Erbarme! Wieder mal so’n hysterisches Fest

Rodgau Monotones im Jubez, Karlsruhe, 2004

Notiz: Es lässt sich nicht mehr verifizieren, wann genau das Konzert war. Ich war aber damals dermassen begeistert, dass sich eine der besten Live-Bands Deutschland überhaupt mal ausserhalb der hessischen Landesgrenzen auf eine Bühne getraut hat. Fotos habe ich damals nicht gemacht, die hier gezeigten Live-Bilder entstanden zehn Jahre später in Frankfurt bei einem Free Concert vor der Alten Oper. Aber die Musiker sahen 2014 keinen Tag älter aus als 2004.

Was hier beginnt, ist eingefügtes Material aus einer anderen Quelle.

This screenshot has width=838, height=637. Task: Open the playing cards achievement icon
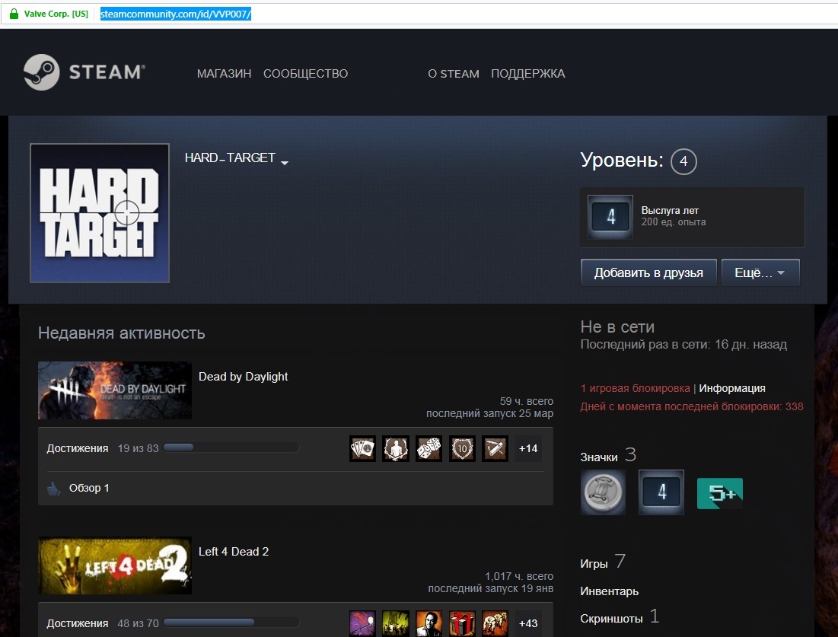(x=362, y=448)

Es gibt Zeiten, in denen vergisst man vor lauter Kunst, Anspruch und Innovation die dringende und niemals obsolete Pflicht zum Rock’n’Roll. Solche Zeiten bedürfen einer umgehenden Verpflichtung der Rodgau Monotones. Das Jubez ist diesem Ruf nach 26 Jahren Bandexistenz nunmehr endlich nachgekommen, und hat seit Freitagabend eine neu justierte Statik. Vom ersten Ton an machen Raimund Salg und Ali Neander klar, wo der Bartel den Bembel holt: im Lande der Gitarren nämlich. Die beiden Herren haben zusammen den dreckigsten Rock’n’Roll Gitarrensound östlich von Texas. Und sie sind laut, sehr laut. Das Tourmotto 2004 lautet denn auch: „Taub und verwirrt“.

„Ei Gude wie“ in zum Shuffle umgebogener Form macht den Anfang, und ab Song Nummer drei hängt Salg schon lässig die Fluppe im Mund. Zeit zu entspannen: Hier ist Heimspiel, obwohl sie noch nie da waren. Peter Osterwold und Kerstin Pfau teilen sich die Gesänge, was besonders bei Nummern wie „Zigeunerschnitzel“ amüsiert: Eine schwermetallisch-bluesige Vermurkelung von Alexandras „Zigeunerjunge“ mit Udo Jürgens’ „Es wird Nacht Senorita“. 

Das Hauptanliegen der Rodgaus ist Geradlinigkeit: Trommler Mob Böttcher und Basser Joki Becker spielen so songdienlich und mächtig, so schnörkellos und unprätentiös, dass sich das ganze Gebrüll drüber treffend teufelsgleich entfalten kann. Bei „Bullermann“ wähnt man gar, dass die drei Texaner mit den Bärten dergleichen heutzutage nicht mehr so exakt-lässig hinbekommen würden, und wenn Osti das Publikum zum Chor des Abends: „Schwarze Eier aus Athen“ verführt, dann. Dann? Ist Hochkomik mit Weltschmerz und Dezibelspaß aufs Dreifaltigste versöhnt. Bei „Mein Freund Harvey“ halten entfesselte Pfälzer Fans, die bereits tags zuvor ihr massenhaftes Kommen im Gästebuch der Kapelle angekündigt hatten, eigens vorbereitete Schilder hoch. Das nennt man Musikerbindung. Ziemlich junge Menschen übrigens, diese Fans. „Silberhochzeit“, der Song zum 25jährigen Bandjubiläum 2003 macht pathosfrei klar, worum es hier geht: Um den nie endenwollenden, eigentlich nicht stattfindenden, jetzt gerade mal wieder abgeblasenen und verschobenen Abschied von der Jugend. Um die Sehnsucht nach endlosen durchzechten Nächten mit billigem Fusel, turmhoch vollgerauchten Aschenbechern und schlechten Autos mit netten Beifahrerinnen. Mädels, die auch Bier trinken können. Kerstin Pfau trinkt Bier, so gegen Schluß. Dann stellt sie den Fuß auf die Monitorbox. „Highway To Hell“. Hier, ich kann lauter brüllen als die Jungs. Wird sie gleich platzen? Oder bringt Mattl Dörsam bei „Normale Härte“ das Saxophon zum Platzen? Zwei von vielleicht einem halben Dutzend Zugaben. Ja, abber siche, „Die Hesse komme“ is aach dabei. Erbarme! Taub und verwirrt schwankt die Menge heimwärts, nachgrübeln über schwarze Eier aus Athen.